── Data for analysis ──

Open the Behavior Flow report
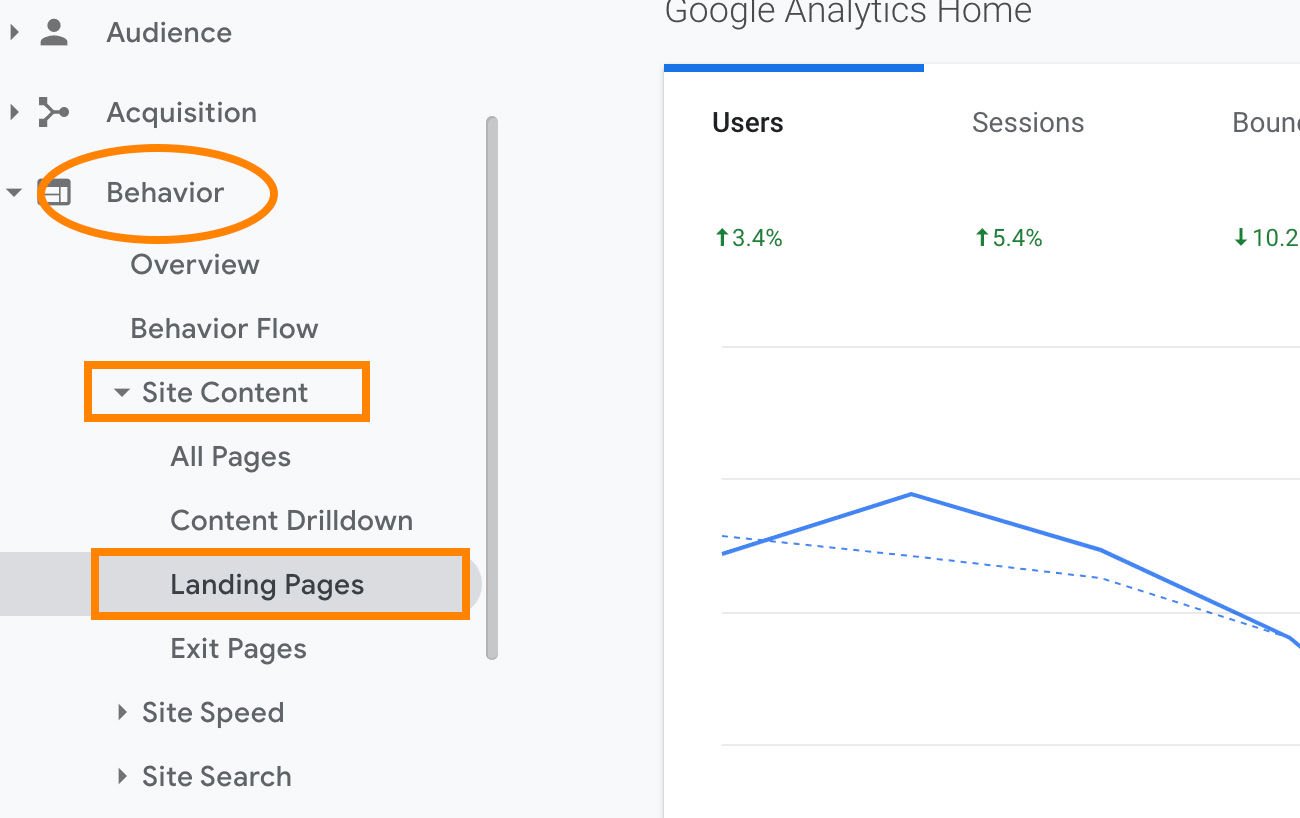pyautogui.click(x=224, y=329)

───
── Data for analysis ──

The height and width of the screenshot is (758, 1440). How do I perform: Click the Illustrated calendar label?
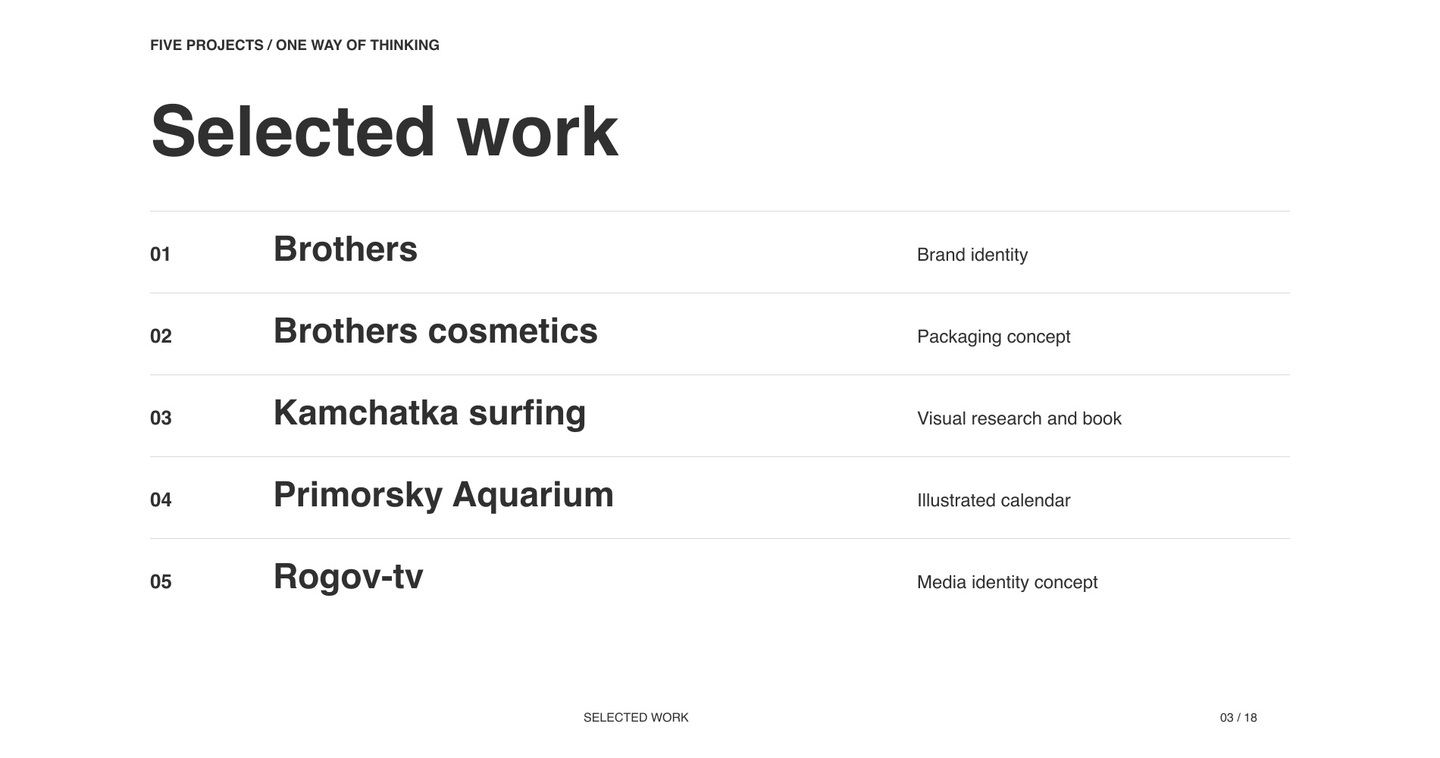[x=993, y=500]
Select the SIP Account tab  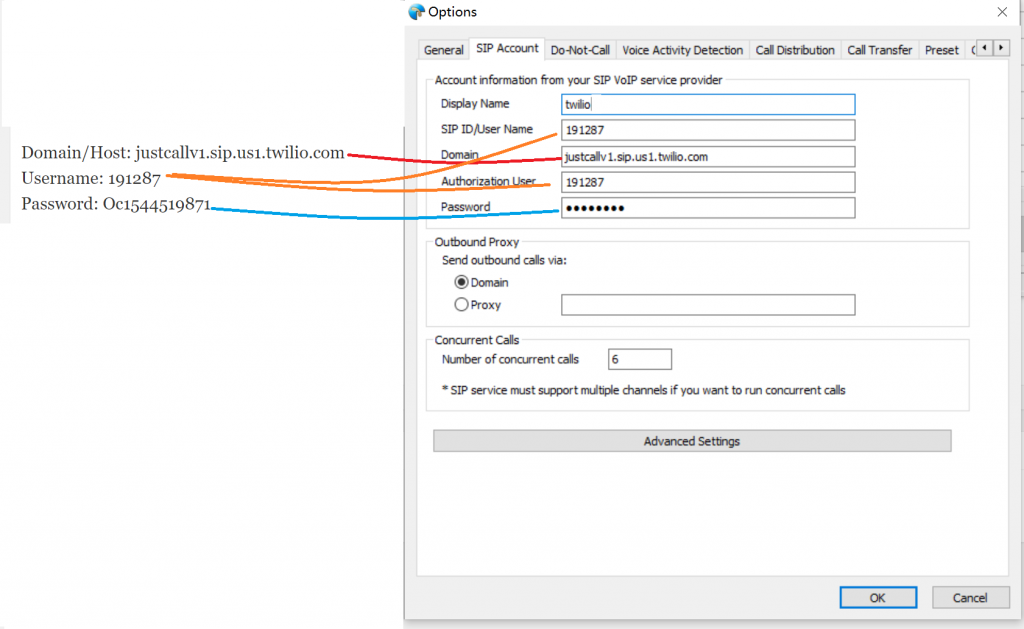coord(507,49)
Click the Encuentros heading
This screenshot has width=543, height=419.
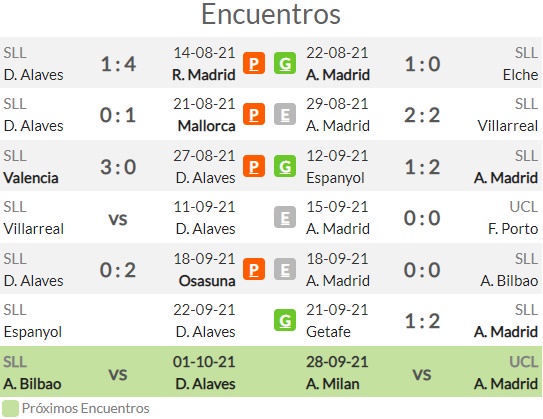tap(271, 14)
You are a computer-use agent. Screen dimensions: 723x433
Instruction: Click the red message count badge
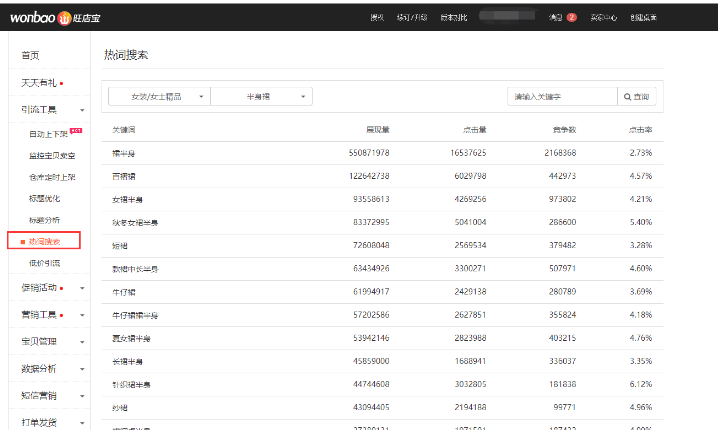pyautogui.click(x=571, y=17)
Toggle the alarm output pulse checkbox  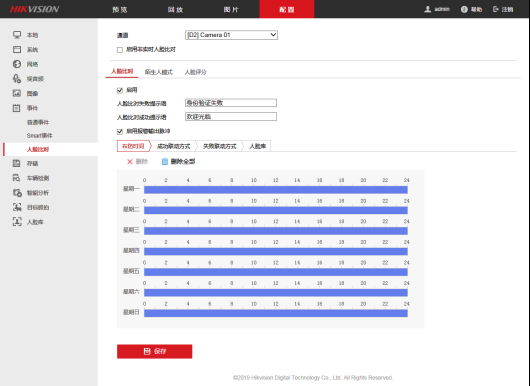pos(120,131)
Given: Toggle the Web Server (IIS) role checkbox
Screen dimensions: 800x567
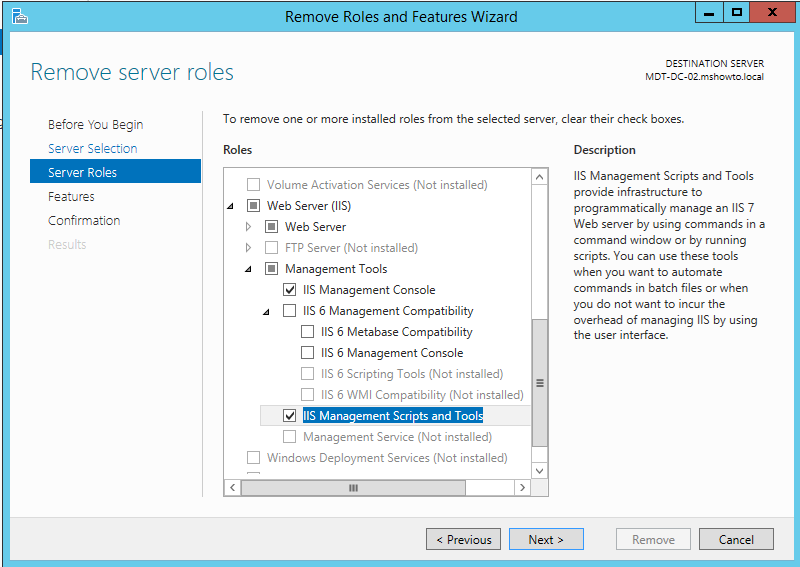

───

→ Activity:
Whenever a line in the material above holds the string "dimensions", copy that line in full.

→ Finished exercise:
You are a computer-use agent. Screen dimensions: 723x433
Screen dimensions: 800x567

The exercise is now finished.